- [Exercise objective]: Beginning with the line below that contains "Fiantohana kalitao (66, 146)" and ending with the line that contains "Hublot (74, 1178)", copy every line exactly. Copy nothing else.

Recorded data:
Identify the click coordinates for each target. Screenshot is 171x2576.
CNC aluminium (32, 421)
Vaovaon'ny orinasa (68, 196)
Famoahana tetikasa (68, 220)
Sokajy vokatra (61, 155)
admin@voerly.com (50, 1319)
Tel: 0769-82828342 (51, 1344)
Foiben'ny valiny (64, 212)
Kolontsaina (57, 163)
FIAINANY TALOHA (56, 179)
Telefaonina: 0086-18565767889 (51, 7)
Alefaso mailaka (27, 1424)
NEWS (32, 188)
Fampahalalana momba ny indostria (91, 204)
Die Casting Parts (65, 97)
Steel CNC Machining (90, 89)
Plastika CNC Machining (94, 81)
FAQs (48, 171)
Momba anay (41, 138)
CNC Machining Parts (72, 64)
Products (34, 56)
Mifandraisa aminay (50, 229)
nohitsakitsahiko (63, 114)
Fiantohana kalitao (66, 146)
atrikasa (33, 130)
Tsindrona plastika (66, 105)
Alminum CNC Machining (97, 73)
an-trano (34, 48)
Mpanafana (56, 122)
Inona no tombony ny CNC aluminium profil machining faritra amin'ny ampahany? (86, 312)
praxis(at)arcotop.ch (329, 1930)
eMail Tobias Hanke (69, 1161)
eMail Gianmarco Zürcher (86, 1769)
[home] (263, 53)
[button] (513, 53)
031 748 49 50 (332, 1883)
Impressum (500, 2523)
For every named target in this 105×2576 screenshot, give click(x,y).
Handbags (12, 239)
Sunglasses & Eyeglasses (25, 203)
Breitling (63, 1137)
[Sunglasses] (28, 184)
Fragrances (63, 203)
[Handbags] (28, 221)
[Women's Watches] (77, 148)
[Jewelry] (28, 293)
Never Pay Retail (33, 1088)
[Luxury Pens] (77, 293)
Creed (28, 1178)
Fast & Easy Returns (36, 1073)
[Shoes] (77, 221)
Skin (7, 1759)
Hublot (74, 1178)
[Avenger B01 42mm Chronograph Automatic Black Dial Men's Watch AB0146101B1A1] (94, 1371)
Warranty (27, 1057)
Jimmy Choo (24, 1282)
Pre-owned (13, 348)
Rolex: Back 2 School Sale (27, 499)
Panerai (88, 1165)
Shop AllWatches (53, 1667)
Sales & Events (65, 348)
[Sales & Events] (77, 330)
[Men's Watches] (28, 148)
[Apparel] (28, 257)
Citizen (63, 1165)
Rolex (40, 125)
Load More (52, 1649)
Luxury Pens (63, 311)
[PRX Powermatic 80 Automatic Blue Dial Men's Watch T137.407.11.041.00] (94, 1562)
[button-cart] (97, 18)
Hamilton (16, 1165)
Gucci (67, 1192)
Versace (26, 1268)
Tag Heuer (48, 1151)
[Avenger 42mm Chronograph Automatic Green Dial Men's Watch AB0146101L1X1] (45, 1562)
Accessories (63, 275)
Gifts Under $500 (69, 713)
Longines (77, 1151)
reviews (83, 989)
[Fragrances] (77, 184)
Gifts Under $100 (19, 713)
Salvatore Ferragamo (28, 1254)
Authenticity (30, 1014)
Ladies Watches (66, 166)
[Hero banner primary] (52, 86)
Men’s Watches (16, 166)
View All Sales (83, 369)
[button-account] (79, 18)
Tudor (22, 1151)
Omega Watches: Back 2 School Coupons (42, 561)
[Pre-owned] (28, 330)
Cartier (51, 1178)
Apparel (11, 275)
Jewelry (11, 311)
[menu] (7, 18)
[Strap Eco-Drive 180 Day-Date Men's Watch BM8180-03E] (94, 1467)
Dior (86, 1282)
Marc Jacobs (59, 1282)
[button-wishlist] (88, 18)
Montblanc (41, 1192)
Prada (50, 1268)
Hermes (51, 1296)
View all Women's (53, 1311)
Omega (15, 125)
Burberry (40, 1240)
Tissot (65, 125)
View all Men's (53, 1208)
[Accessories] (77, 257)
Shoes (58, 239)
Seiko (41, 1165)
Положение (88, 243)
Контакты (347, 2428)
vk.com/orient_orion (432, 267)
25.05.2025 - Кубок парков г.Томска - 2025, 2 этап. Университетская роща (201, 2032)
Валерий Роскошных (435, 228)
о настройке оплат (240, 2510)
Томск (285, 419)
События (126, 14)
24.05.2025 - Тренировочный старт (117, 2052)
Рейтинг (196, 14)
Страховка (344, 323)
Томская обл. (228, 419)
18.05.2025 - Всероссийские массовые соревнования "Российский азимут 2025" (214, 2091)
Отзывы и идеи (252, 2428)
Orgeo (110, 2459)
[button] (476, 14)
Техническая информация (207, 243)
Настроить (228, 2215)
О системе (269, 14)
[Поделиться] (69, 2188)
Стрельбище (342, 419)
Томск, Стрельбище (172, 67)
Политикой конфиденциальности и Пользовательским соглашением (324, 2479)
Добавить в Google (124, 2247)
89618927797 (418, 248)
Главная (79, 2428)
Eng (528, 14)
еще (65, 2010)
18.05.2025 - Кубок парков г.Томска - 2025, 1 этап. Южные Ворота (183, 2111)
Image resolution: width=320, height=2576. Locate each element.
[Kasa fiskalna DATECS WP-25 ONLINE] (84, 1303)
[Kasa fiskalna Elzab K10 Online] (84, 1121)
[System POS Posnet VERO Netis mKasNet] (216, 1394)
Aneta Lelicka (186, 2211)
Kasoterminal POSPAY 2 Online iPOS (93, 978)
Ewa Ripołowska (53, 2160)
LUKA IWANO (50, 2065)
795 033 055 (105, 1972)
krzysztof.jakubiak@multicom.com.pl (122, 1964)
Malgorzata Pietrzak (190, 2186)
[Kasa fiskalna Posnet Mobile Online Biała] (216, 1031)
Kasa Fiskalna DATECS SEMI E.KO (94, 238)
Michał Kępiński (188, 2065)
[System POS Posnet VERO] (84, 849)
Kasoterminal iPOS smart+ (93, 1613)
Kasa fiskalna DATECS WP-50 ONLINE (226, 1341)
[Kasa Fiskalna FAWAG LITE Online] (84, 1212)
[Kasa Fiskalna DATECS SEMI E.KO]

- [Answer to the exercise]:
Fiantohana kalitao (66, 146)
atrikasa (33, 130)
Tsindrona plastika (66, 105)
Alminum CNC Machining (97, 73)
an-trano (34, 48)
Mpanafana (56, 122)
Inona no tombony ny CNC aluminium profil machining faritra amin'ny ampahany? (86, 312)
praxis(at)arcotop.ch (329, 1930)
eMail Tobias Hanke (69, 1161)
eMail Gianmarco Zürcher (86, 1769)
[home] (263, 53)
[button] (513, 53)
031 748 49 50 (332, 1883)
Impressum (500, 2523)
For every named target in this 105×2576 screenshot, give click(x,y).
Handbags (12, 239)
Sunglasses & Eyeglasses (25, 203)
Breitling (63, 1137)
[Sunglasses] (28, 184)
Fragrances (63, 203)
[Handbags] (28, 221)
[Women's Watches] (77, 148)
[Jewelry] (28, 293)
Never Pay Retail (33, 1088)
[Luxury Pens] (77, 293)
Creed (28, 1178)
Fast & Easy Returns (36, 1073)
[Shoes] (77, 221)
Skin (7, 1759)
Hublot (74, 1178)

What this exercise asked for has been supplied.